§ **TESTO FORNITO**:
────

“L’arrivo all’abbazia”. Sequenza del film “Il nome della rosa” di J. J. Annaud, 1986

“L’arrivo all’abbazia”. Sequenza tratta dal film, “Il nome della rosa”, di Jean Jacques Annaud, 1986.

 

Il testo è stato estrapolato da un fascicolo di 112 pagine, scritto dagli studenti di due classi terze del Liceo Sperimentale “L. Stefanini” di Venezia-Mestre, pubblicato in forma di quaderno nel giugno 1996 e custodito nella biblioteca dell’istituto. Vi si dimostrano, accanto alle inevitabili incertezze del primo approccio di lettura di un testo visivo, originalità e lucidità di analisi, acutezza e sistematicità nell’organizzazione dei dati, una pazienza ammirevole nel ripetere più volte al video-registratore l’indagine sui più diversi aspetti della sequenza e nel fissarne sulla carta le coordinate più significative (associando le abilità legate alla cultura del libro a quelle derivate dalla cultura dello schermo).

Il cinema è l’arte che consente di integrare al meglio l’indagine bibliografica, iconica, musicale, tecnica. Le descrizioni d’ambiente, i paesaggi, i costumi, lo scavo psicologico dei personaggi e delle folle, i movimenti di massa, la stessa tecnica del montaggio offrono ai giovani studenti stimoli e suggestioni per entrare il più possibile nella dimensione quotidiana (fantastica e insieme materialmente elementare) di un fatto e di un’epoca. Questa esperienza di lettura, smontaggio e interpretazione di un testo audiovisivo ha fatto parte di un progetto più ampio di “Letture testuali e con-testuali” (poesia, novella, romanzo, cinema, saggistica, giornalismo, politica, pubblicità, canzoni), attuato in un arco di cinque anni, dal 1993 al 1998, che ha puntato semplicemente ad avvicinare gli studenti ad un uso più attento e critico anche della civiltà delle immagini. Li si è voluti  stimolare ad arricchire il loro lessico, con una quotidiana e paziente pratica di lettura, di ascolto, di visione, per contrastare un’espressività orale e scritta sempre più povera e banalizzata. Si è voluto suggerire un metodo di analisi, di concentrazione, di interrogazione di se stessi, di discussione e confidenza con gli altri (che dura da secoli e che oggi, forse, si sta perdendo). Di più, coltivando la fatica dell’interpretazione, lentamente costruiranno la pratica di un continuo approssimarsi alla verità, di una sua messa in discussione, di una necessaria dimensione sociale del pensiero, di una coltivazione di sé (già Leopardi e Gramsci dicevano che lo studio “è un abito acquisito con lo sforzo e il dolore e la noia”).

────

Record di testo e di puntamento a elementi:
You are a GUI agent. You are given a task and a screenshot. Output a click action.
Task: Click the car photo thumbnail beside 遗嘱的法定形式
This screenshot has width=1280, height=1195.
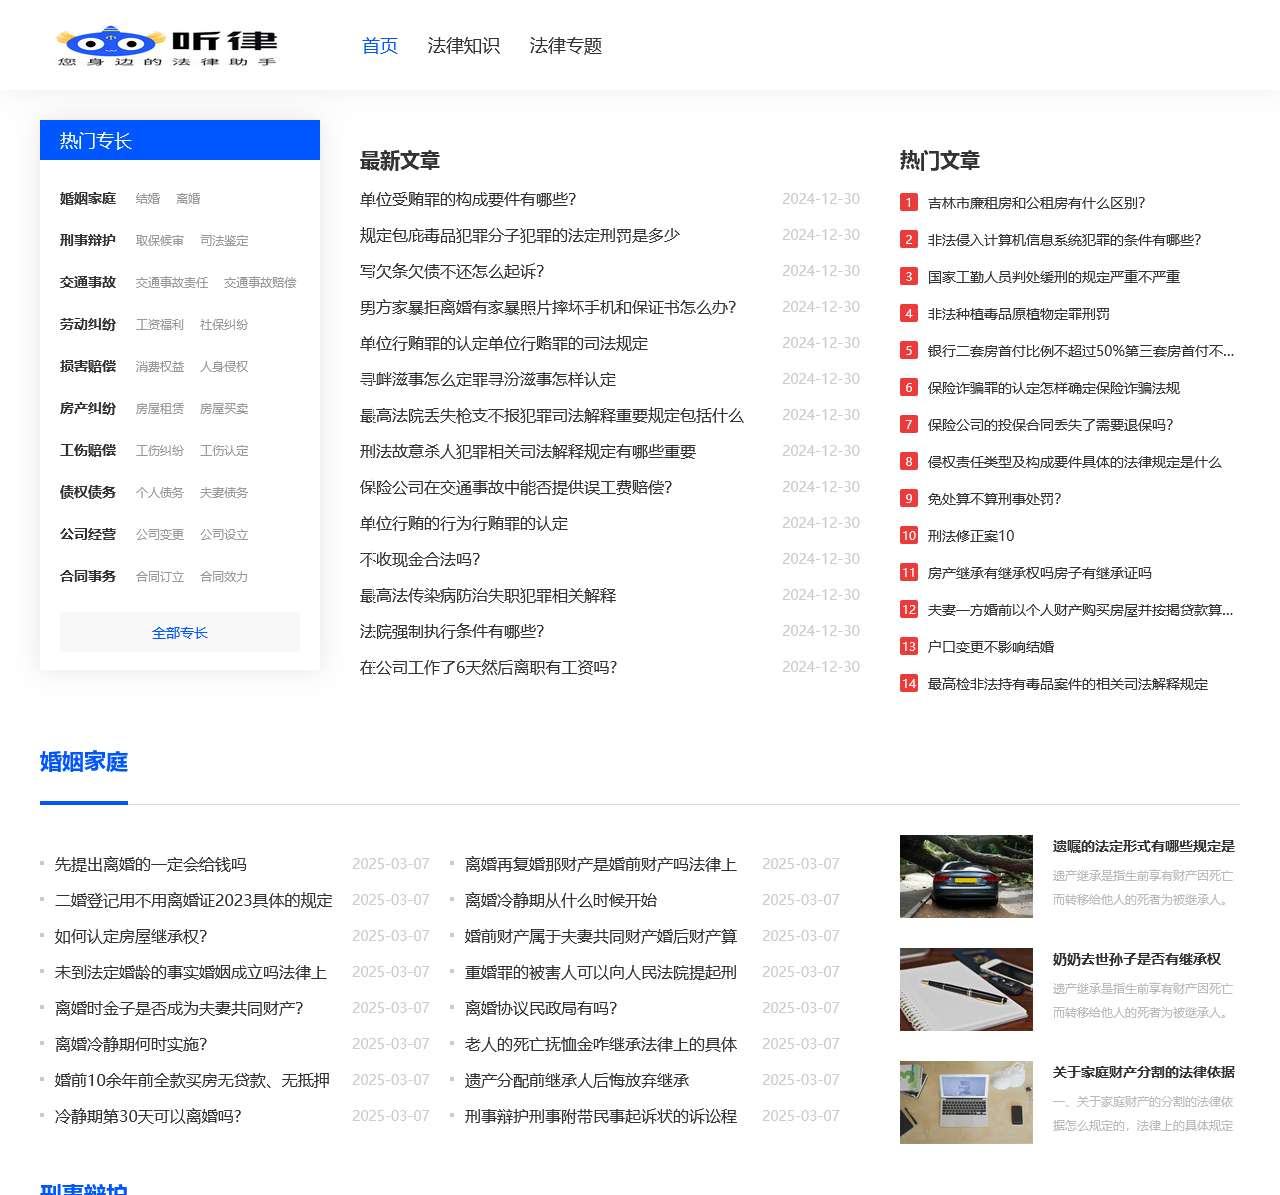(x=966, y=876)
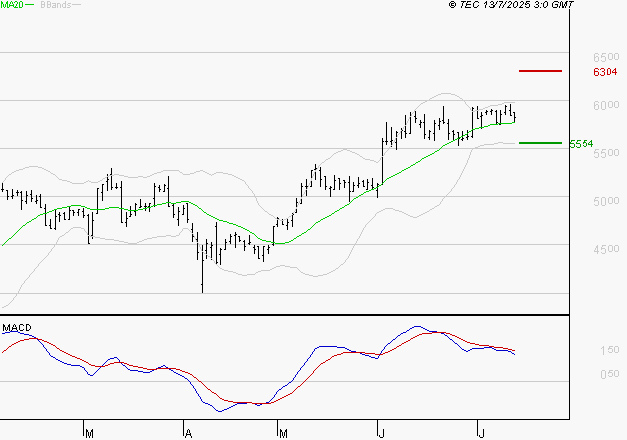This screenshot has height=440, width=627.
Task: Click the green support line at 5554
Action: point(540,143)
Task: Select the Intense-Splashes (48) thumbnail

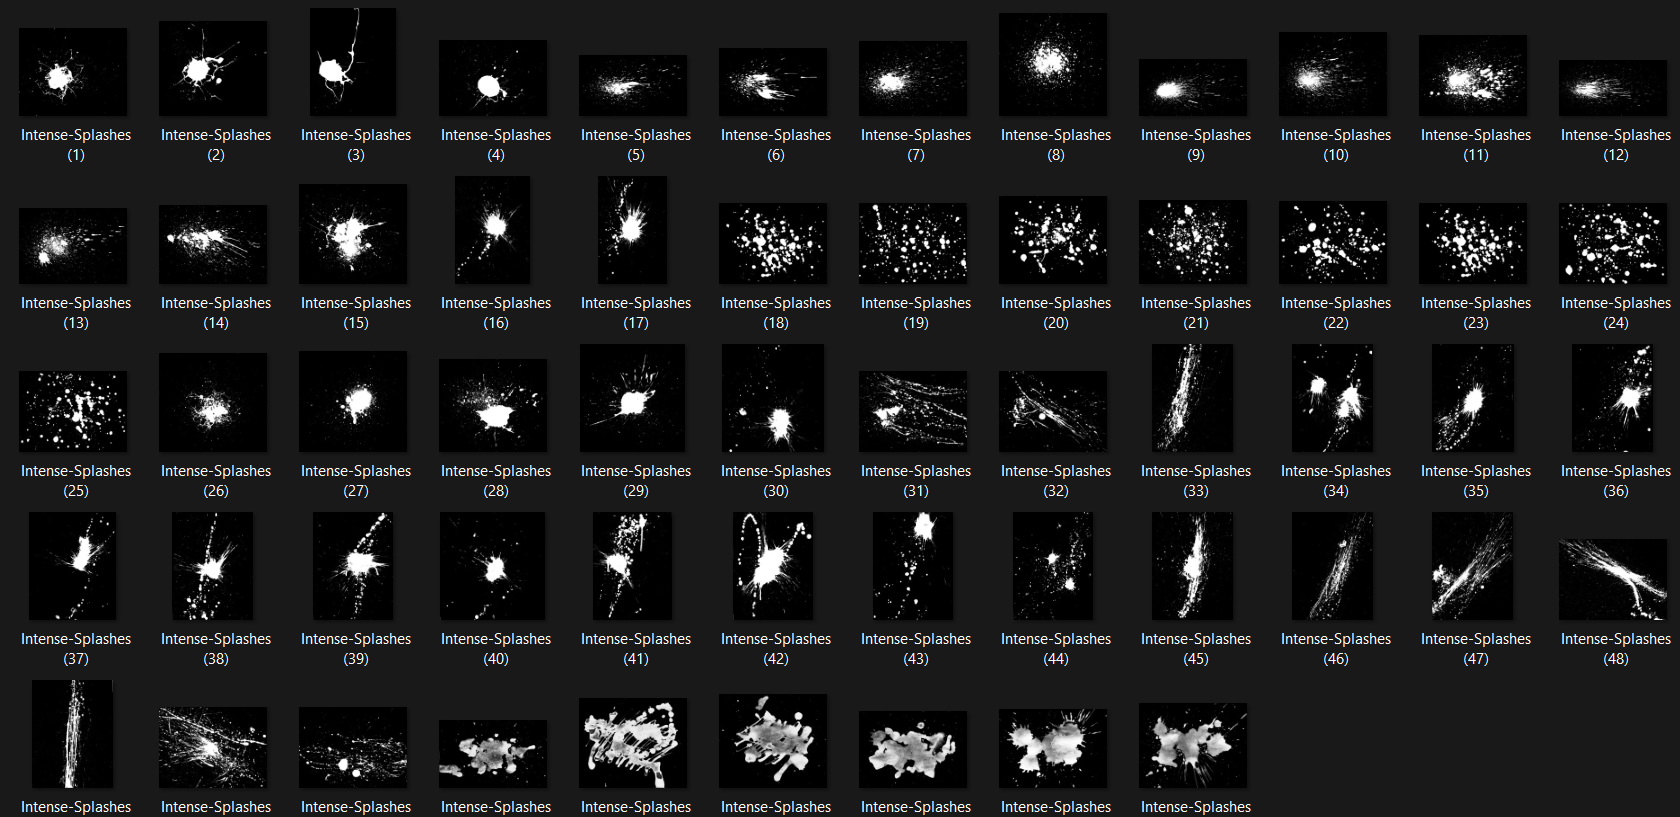Action: (x=1613, y=579)
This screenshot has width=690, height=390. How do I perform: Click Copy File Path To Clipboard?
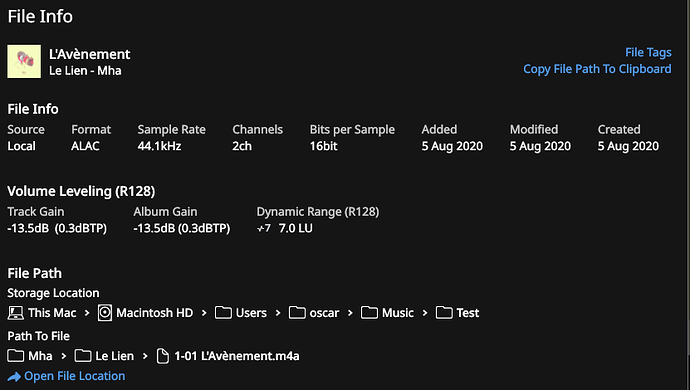pyautogui.click(x=597, y=69)
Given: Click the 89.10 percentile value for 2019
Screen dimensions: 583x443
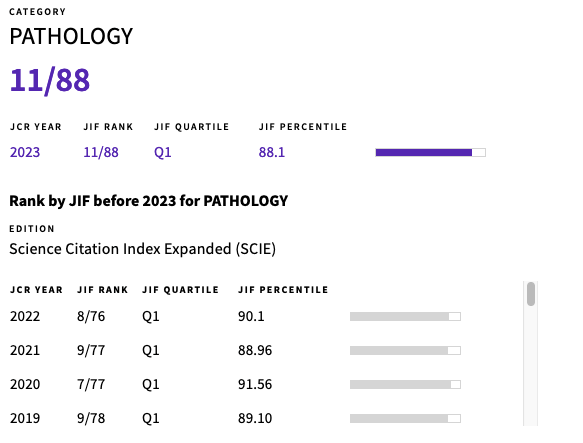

────

§ **COSA FARE**: Prosegui, per favore, il testo sull'analisi della sequenza del film "Il nome della rosa", riprendendo subito dopo la sua ultima frase.

§ **RISPOSTA**:
prof. Gennaro Cucciniello

 

L’arrivo all’abbazia

“Giunto al termine della mia vita di peccatore, mentre declino canuto insieme al mondo, mi accingo a lasciare su questa pergamena testimonianza degli eventi mirabili e tremendi a cui mi accadde di assistere in gioventù, sul finire dell’anno 1327. Che Dio mi conceda di essere testimone trasparente e cronista fedele di quanto allora avvenne, in un luogo remoto a nord della penisola italiana, di cui è pietoso e saggio tacere il nome”. Queste sono le parole di Adso che, ormai vecchio, richiama alla memoria e cerca di rivivere quei brutti e insieme piacevoli ricordi incancellabili: le parole si sovrappongono a una colonna sonora che preannuncia le terribili vicende dell’abbazia. Iniziano le immagini: colline erbose che man mano vengono inquadrate con un campo lunghissimo (la macchina da presa infatti indietreggia). Si vedono così due pali eretti e bruciati, ancora fumanti, spaventoso presagio di morte. Un po’ più lontano si intravedono due persone su due asini, l’inquadratura diventa campo medio e prima dal davanti e poi da dietro sono inquadrati Adso e Guglielmo. I due poi si fermano, c’è un rincorrersi di primi piani, l’espressione del più giovane è stupita. In sottofondo si sente un suono di campane, si scorge in lontananza un’abbazia. Cambia la scena, i due hanno raggiunto un boschetto di conifere e si trovano ad una curva. Il paesaggio è imbiancato dalla neve, il sentiero su cui procedono è in salita, si sente lo scroscio dell’acqua di un torrente. La macchina da presa si alza e comincia a delinearsi l’abbazia. Del fumo la copre leggermente, si sente un canto gregoriano e ad esso si aggiungono poi delle voci: sono quelle dei poveri che vivono ai piedi del monastero. Essi parlano del freddo e della difficoltà di trovare della legna asciutta dopo l’abbondante nevicata.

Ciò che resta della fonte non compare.